Stored records

=-=-=

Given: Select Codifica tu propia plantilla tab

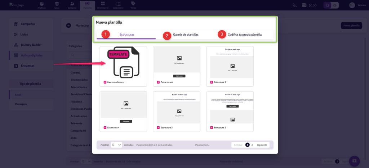Looking at the screenshot, I should tap(244, 35).
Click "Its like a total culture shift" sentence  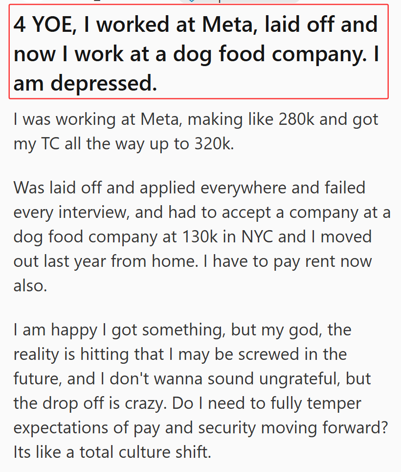click(112, 452)
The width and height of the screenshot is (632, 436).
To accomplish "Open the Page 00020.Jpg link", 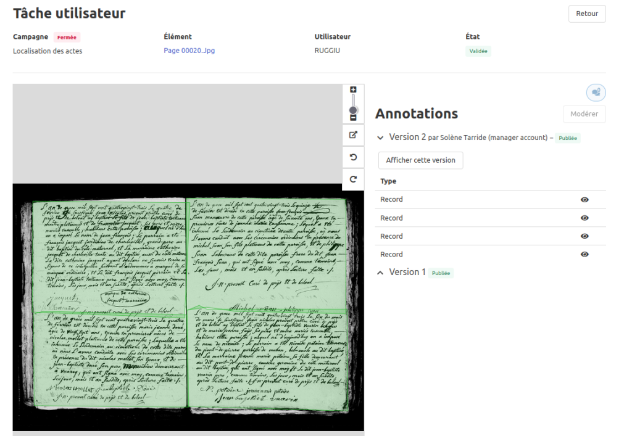I will click(189, 51).
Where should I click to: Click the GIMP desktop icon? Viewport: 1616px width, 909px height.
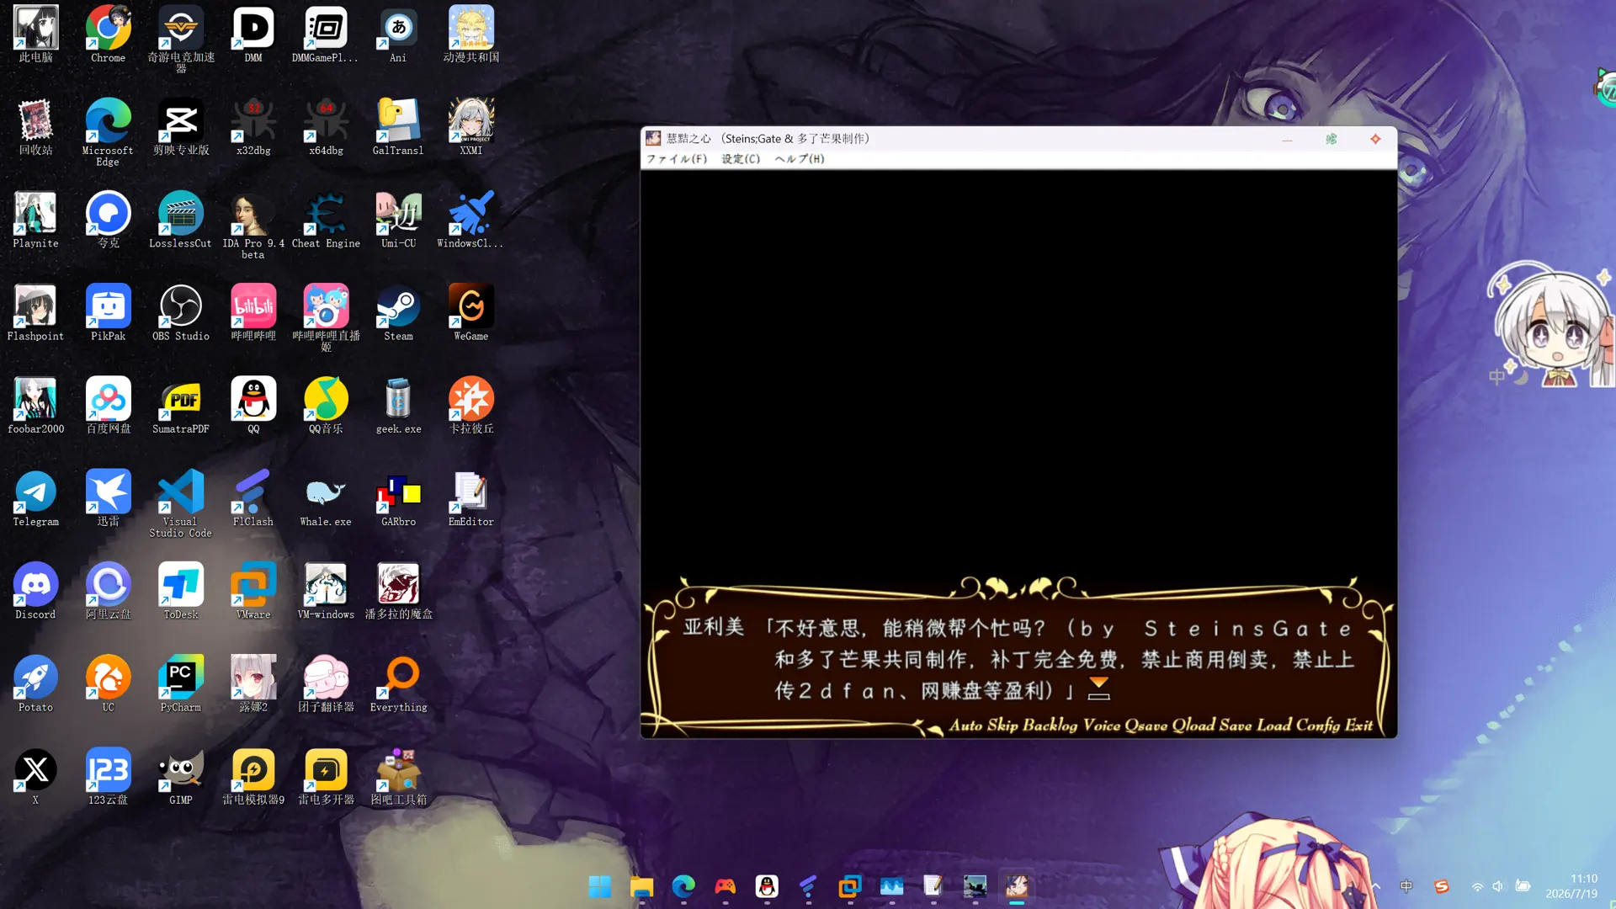coord(181,777)
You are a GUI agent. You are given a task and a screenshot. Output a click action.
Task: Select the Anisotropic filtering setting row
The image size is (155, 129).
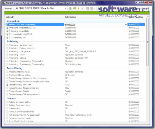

=-=-=

*Exercise prompt*.
From the line containing "Task: Select the" to the last line of the records, inclusive, output the lines exactly as written and nothing else; leave out the pictures.

*Problem solution*.
Task: Select the Anisotropic filtering setting row
The image size is (155, 129).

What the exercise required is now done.